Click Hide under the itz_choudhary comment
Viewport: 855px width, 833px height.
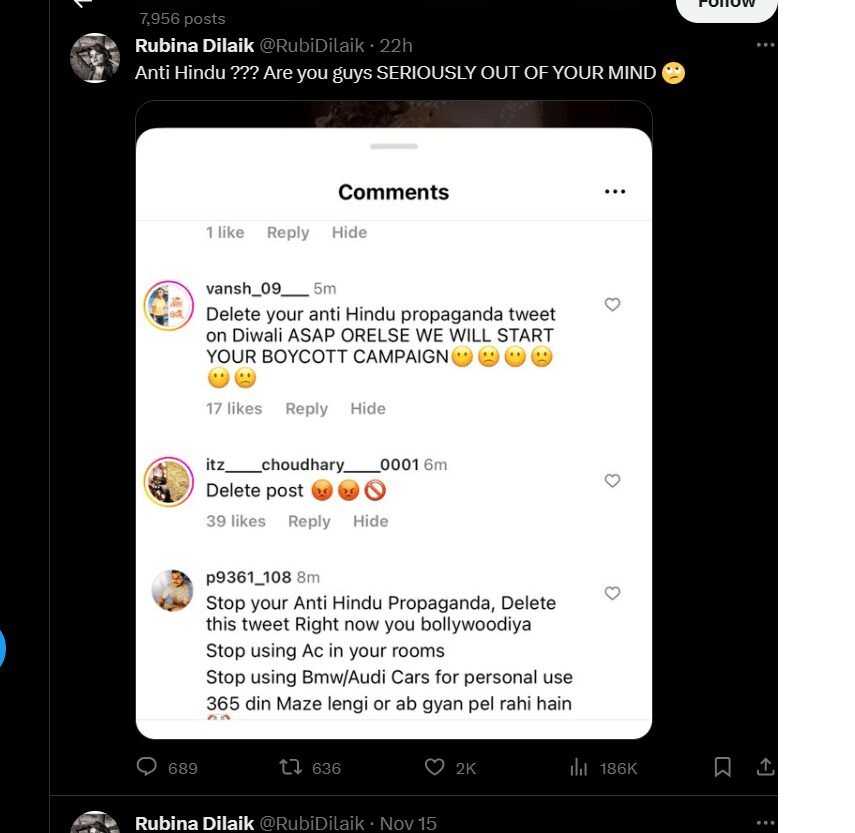[370, 521]
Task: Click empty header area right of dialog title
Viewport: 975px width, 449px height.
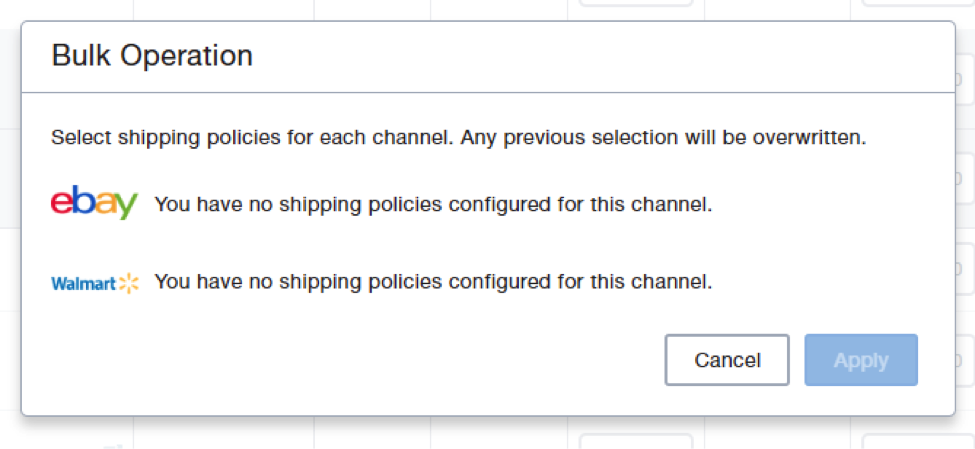Action: click(600, 55)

____________

All of the material must be given again exactly, though no picture may appear in the copy.

• [SOLVED EXERCISE]
Click Hide under the itz_choudhary comment
Viewport: 855px width, 833px height.
[370, 521]
Task: Click empty header area right of dialog title
Viewport: 975px width, 449px height.
Action: click(600, 55)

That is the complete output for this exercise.